According to a team of researchers at the University of Liverpool, tropical highlands in east Africa, Central America, and Southeast Asia will begin to see the disease show up more often as the mosquito that transmits it begins to be able to survive there.
Malaria, more than most diseases, is closely pegged to climate. Weather, combined with urban and economic development, swampland destruction, and pesticide application, led to the eventual eradication of malaria in places like the United States and Western Europe. But shifting climates is going to both lengthen malaria seasons in certain parts of the world and may even bring the disease to places that have otherwise seen limited burden from it.
It’s not a perfect comparison, but similar climate-driven disease expansion has been seen in things such as coffee, where a virus known as coffee rust or “roya” has expanded into the highlands of Colombia and Central America, places that were once too cold for it to exist.
According to Andrew Morse, one of the researchers that worked on the study published in Proceedings of the National Academy of Sciences, the aforementioned regions—along with South Africa, central Angola, the plateaus of Madagascar, southern Brazil, eastern Australia, and the border between India and Nepal—are expected to see longer malaria seasons. West Africa, India’s coasts, northern Australia, Malaysia, and South America as a whole are expected to see shorter malarial seasons.
The projected change in the length of the malaria transmission season (LTS) in months, based on various climate models. Image: Caminade et. al
In Africa, the “net effect” is expected to be small, with malaria burden being shifted southeast from western Africa.

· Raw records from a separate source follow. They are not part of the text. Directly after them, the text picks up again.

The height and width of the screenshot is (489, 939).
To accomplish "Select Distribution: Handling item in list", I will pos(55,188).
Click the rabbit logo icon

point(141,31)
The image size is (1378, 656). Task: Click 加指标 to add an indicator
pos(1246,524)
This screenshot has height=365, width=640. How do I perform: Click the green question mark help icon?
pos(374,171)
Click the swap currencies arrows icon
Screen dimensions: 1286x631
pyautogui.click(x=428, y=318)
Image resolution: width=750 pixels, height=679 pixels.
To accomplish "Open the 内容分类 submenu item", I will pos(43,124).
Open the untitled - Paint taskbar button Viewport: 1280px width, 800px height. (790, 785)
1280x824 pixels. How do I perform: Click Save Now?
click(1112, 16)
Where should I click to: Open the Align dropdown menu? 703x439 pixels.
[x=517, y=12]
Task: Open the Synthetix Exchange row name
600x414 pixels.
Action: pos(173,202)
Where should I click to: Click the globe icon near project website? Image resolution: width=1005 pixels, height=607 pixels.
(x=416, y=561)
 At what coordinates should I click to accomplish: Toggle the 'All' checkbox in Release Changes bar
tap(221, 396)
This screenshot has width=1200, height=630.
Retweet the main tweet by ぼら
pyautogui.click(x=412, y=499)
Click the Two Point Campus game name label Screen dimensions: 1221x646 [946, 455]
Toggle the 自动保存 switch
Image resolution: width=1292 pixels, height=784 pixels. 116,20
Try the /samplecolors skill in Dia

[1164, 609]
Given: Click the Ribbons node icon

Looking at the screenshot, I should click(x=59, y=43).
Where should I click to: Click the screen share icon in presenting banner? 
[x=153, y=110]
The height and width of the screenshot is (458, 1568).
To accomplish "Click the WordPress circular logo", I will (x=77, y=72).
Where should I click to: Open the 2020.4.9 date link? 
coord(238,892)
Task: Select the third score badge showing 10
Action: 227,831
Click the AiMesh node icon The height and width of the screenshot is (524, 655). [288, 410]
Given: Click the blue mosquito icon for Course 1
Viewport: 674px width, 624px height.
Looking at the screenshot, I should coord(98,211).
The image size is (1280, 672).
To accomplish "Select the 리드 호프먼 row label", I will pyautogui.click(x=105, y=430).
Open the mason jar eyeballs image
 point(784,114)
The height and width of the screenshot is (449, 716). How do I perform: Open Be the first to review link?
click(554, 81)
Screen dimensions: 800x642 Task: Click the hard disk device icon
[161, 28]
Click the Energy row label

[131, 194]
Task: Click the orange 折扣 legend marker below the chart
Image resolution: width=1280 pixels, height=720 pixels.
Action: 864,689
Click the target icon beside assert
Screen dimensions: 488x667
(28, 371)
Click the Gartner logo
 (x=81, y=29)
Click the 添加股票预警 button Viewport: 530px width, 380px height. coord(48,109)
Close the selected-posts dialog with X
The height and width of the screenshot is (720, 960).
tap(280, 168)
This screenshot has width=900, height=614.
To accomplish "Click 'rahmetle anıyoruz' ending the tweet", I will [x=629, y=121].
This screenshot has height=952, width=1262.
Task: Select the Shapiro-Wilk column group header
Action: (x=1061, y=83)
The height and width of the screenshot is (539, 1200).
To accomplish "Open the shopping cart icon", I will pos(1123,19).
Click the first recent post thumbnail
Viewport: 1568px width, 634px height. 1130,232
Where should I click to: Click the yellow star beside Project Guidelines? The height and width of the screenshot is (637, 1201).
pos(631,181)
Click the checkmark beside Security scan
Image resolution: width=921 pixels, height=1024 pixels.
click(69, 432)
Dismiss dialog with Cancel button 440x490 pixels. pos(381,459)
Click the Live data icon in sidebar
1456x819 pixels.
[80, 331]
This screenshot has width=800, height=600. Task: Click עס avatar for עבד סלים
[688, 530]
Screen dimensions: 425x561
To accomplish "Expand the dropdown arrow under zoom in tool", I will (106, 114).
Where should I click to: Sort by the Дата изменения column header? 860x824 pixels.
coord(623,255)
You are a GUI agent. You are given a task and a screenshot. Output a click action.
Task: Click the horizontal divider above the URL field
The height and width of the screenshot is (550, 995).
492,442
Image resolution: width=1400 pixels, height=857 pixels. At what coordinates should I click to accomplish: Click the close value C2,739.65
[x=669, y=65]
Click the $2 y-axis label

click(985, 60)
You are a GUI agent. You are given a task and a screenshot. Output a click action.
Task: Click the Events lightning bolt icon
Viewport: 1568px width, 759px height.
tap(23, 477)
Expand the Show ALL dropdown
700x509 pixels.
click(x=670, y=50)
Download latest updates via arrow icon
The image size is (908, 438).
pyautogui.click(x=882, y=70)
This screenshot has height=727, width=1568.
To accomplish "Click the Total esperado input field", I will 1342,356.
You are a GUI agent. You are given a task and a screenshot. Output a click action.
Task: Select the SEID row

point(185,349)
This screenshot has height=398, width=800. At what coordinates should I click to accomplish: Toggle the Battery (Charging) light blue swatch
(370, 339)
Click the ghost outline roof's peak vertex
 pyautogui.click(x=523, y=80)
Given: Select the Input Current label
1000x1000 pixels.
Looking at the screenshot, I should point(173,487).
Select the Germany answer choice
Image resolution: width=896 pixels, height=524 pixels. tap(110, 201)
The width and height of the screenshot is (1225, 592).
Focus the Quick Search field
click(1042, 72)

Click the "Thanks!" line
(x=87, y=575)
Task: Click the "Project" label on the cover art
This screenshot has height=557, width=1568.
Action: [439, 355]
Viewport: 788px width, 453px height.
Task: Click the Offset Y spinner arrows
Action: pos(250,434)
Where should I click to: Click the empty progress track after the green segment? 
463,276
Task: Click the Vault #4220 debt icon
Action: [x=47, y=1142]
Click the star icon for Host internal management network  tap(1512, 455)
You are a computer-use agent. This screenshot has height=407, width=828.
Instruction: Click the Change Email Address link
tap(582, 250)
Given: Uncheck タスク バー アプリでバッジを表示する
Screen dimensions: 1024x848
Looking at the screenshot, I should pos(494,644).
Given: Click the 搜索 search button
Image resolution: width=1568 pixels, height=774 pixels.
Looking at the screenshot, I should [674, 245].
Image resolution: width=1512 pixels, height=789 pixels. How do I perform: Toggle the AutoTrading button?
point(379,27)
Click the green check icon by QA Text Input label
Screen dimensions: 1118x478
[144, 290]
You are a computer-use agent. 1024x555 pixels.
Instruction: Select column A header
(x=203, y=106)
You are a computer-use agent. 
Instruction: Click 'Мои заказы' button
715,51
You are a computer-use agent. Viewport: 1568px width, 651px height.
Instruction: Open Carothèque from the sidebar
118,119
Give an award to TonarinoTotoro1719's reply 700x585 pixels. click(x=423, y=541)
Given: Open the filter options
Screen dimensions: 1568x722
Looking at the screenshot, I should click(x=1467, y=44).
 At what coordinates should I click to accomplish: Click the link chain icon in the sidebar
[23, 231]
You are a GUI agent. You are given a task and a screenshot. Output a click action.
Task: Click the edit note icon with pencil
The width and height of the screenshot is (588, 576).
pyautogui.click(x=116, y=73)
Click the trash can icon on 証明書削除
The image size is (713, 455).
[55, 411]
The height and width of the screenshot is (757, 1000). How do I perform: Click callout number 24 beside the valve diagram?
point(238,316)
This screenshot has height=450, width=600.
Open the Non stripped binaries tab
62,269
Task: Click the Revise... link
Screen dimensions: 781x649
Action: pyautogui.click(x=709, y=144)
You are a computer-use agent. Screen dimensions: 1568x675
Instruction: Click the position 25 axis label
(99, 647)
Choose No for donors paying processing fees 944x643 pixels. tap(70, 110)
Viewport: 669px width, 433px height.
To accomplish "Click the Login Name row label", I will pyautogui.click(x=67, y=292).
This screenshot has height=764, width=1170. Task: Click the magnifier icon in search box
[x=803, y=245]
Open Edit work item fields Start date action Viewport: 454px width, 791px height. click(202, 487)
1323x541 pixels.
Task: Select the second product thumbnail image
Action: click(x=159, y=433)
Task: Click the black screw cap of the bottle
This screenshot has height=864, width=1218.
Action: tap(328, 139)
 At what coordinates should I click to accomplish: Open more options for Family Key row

Determining whether climate change has already had an effect on malaria’s range is difficult, because good historical records of malaria cases don’t exist. Within the last decade or so, African health ministries have begun to keep closer tabs on the disease, so moving forward, it will be easier to determine whether climate is truly playing a role in the disease’s expansion or decline.
“The quality records, if they’re available, only go back five or 10 years,” Morse said. “But now, they’re using more sophisticated detection techniques, they’re looking at the genomes of the parasites. If these countries can keep these programs funded and running for 20 years, we’ll have a good picture of what happened.”
The model doesn’t take into account the fact that intervention efforts are making a very real impact in malaria rates all around the world. Bed net programs, economic development, and better drug availability drove down the number of malaria deaths by 45 percent globally and 49 percent in Africa between 2000 and 2012, according to the World Health Organization. But the disease is still one of the world’s greatest killers. In 2012, roughly 627,000 people died from the disease.
“In some areas that have good health prevention measures, malaria might not appear even though it’s shown in the models,” Morse said.
And that’s the point. Morse said his study isn’t meant to be be alarmist, and that he hopes it’s used by countries to start preparing intervention methods now.
“We want this to be useful for decision makers. We expect to see a climate-driven emerging risk in these areas, and they should be aware of it and not be complacent,” he said. “They can start to put interventions in place now to reduce that emerging risk."